Tsai SY, et al. Increased risk of chronic fatigue syndrome following psoriasis: A nationwide population-based study. [Published online ahead of print May 14, 2019]. J Transl Med. doi:10.1186/s12967-019-1888-1.

Commentary:

This retrospective cohort study reports that psoriasis significantly increases the incidence of chronic fatigue syndrome compared with the control group. Fatigue is symptom that has largely gone unrecognized when inquiring about signs and symptoms in psoriatic patients. Fatigue is more commonly associated with people with psoriatic arthritis and elevated levels of inflammatory markers such as C-reactive protein.
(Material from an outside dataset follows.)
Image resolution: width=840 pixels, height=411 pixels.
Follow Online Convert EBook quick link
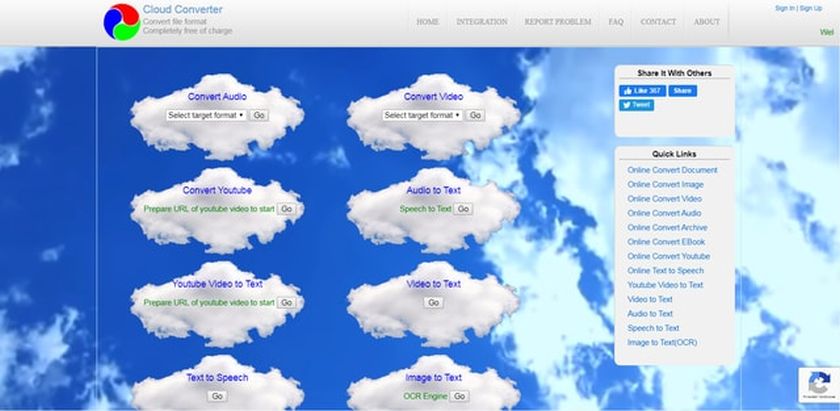point(666,242)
Often times, systemic or biologic therapy can make a person feel less tired at the beginning of therapy. Previous clinical trials with biologic agents that target tumor necrosis factor have shown reductions in the severity of fatigue in psoriasis patients. Further studies will be needed to address fatigue and its true correlation in psoriasis with regards to psoriatic arthritis. —Paul S. Yamauchi, MD, PhD; Clinical Assistant Professor of Dermatology David Geffen School of Medicine at UCLA; Harbor-UCLA Medical Center Division of Dermatology; Adjunct Associate Professor John Wayne Cancer Institute.